You don't own the place. You're just along for the ride.
It's almost like travel in and of itself is something that owns you. As much as you plan, you're ultimately not in control. You're at the mercy of the city.
I've been in NYC for two days and I've already gotten lost or turned around too many times for me to count. At that point I've had to do what I hate doing most: ask people for help. I'm an incredibly independent person. I'm not big on letting people serve me. Unless you're my family or a really close friend, I don't really want you buying me things or taking care of me when I'm sick. Receiving isn't my strong suit. That's something I'm working on.
I was talking with my pastor a couple of days ago about this whole concept.
Communion is good for me in that aspect. Partaking of the elements requires you to walk up to the altar and open your hands in such a was that communicates "yes. I need what you have." Other people are breaking the bread, placing it into your hand, and tilting back the wine glass as you drink. It's a humbling experience. At the altar, I am me in my truest form. I'm authentic. I come to the altar in last night's clothes, with all of my compulsions and issues in tow. At my church we always circle around the altar instead of walking up one by one. This gives me a chance to look around, see the faces of other humans, young and old, and see that they, too, open their hands.

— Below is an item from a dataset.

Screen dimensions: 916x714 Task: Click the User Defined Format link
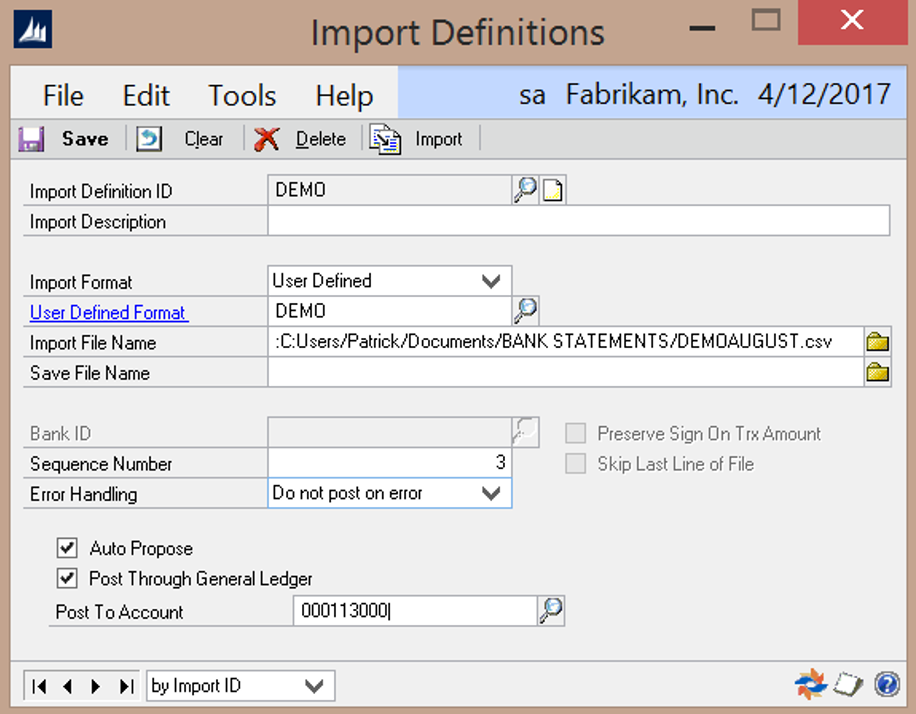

Travel is refreshing for me because it always seems to provide a similar experience. Travel takes you out of your comfort zone where you can grip onto the absolutes and comforts. You're placed in situations where you're forced to rely on others. You're forced to reckon with others' ways of life. You witness other people going about their day to day routines and realize again that you're not the center of the universe. I feel very much centered and myself when I'm alone in my mind, walking in a crowd.
I still have so much to explore and experience here. Can't believe I get to stick around here another 5 days. I know there will be many great stories to share in the coming months.